Non danno né torto né ragione. È il purgatorio dell’incompetenza che si inghiotte Calciopoli e i suoi rivoli, vicende che hanno spaccato e continuano a spaccare il calcio italiano. Vicende nelle quali le granitiche certezze iniziali sono andate crepandosi nel corso degli anni. Ma chi, in quelle crepe, intravede la possibilità di avere giustizia non riceve risposta. Né torto, né ragione, in un labirinto di rinvii ad altre corti, di prescrizioni, di un sostanziale «non sono io che devo decidere». Così tutto rimane sospeso, come se il timore di spostare un solo mattone dell’impianto, che nel 2006 affossò la Juventus, e solo la Juventus, possa poi far crollare tutto l’edificio.

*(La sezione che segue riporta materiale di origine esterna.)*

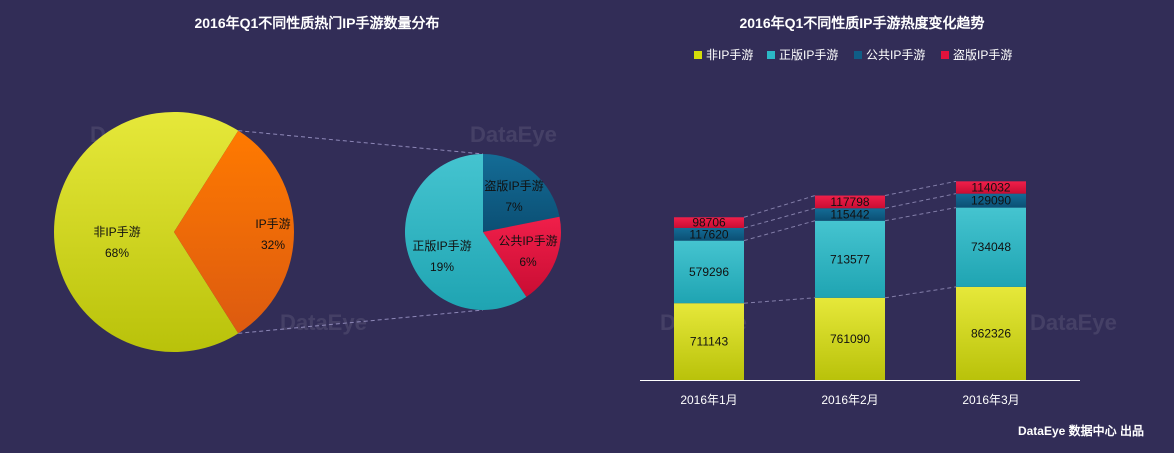  Describe the element at coordinates (442, 246) in the screenshot. I see `subpie-label-licensed-name: 正版IP手游` at that location.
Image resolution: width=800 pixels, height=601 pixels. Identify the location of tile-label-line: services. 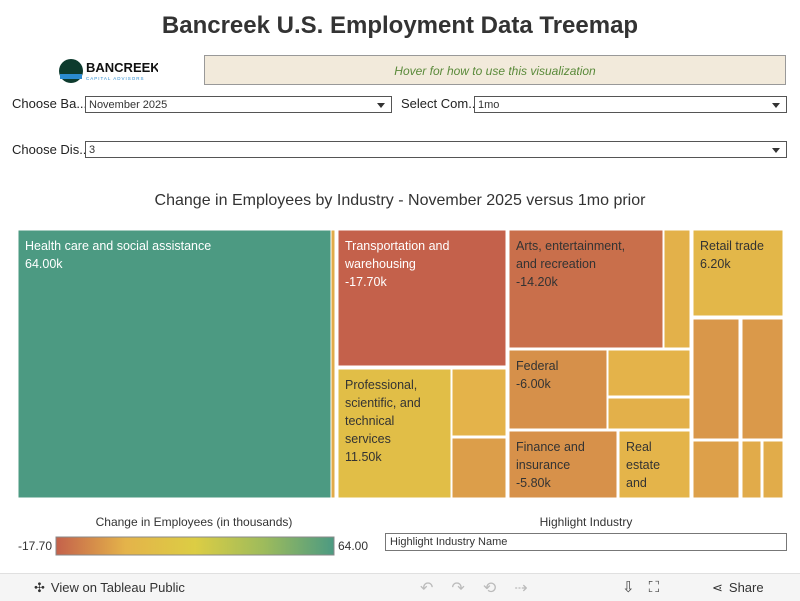
(368, 439).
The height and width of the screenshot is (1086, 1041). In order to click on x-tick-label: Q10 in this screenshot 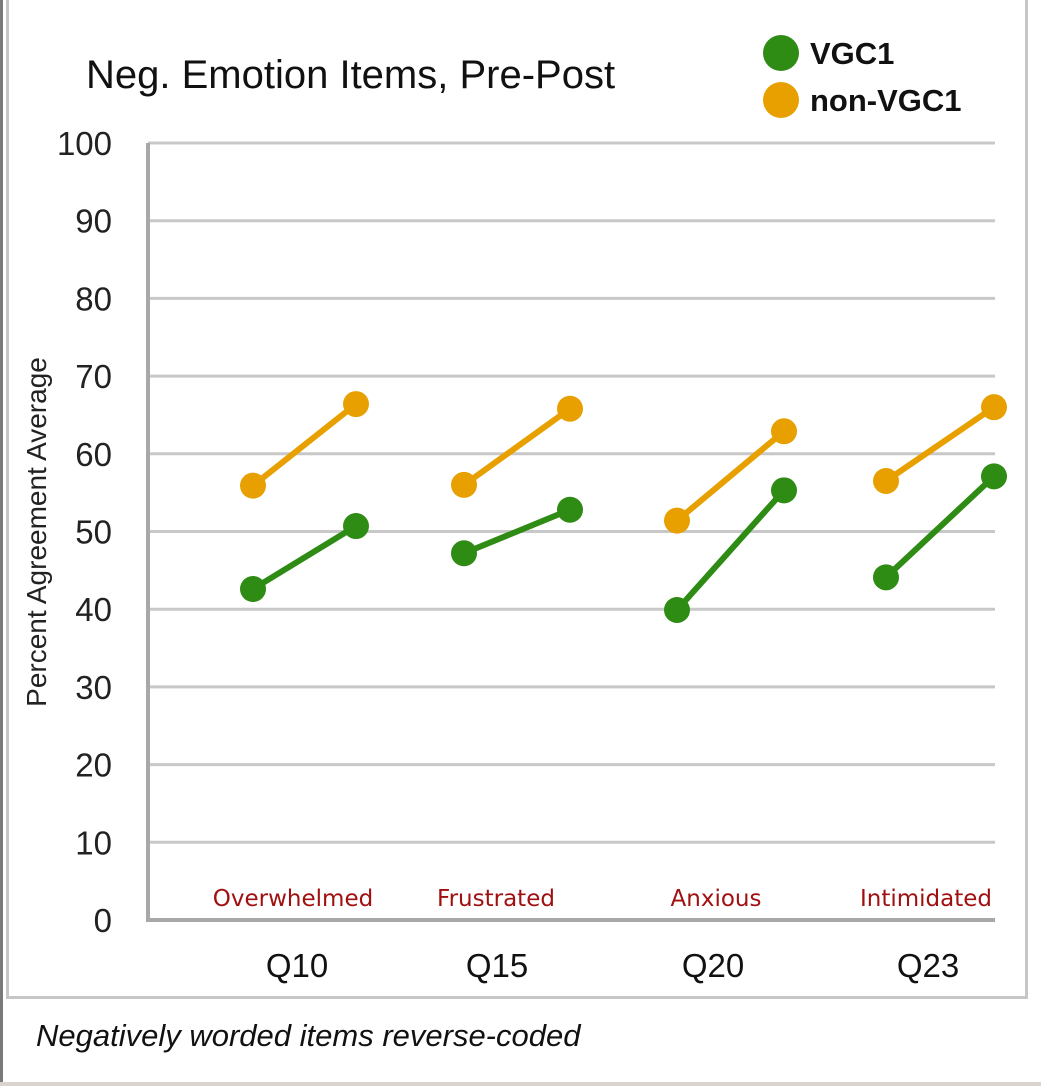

Il difetto di giurisdizione
L’ultimo a ricevere una non sentenza è stato Antonio Giraudo, che era ricorso presso il Tar del Lazio e l’altro ieri si è visto rispondere con la solita supercazzola. Questa volta è il «difetto di giurisdizione» il muro che respinge. Come dire: non è che lei abbia torto, dottor Giraudo, ma non è questa la sede, riprovi allo sportello laggiù (piccolo particolare, allo sportello laggiù, Giraudo c’era già stato. Ma non importa, ci ritorni lo stesso). Nessuno entra nel merito, tutti si limitano alla forma che, per carità, nel diritto può essere sostanza, ma quando, per dieci anni, non trovi la giurisdizione giusta, un piccolo sospetto ti sovviene.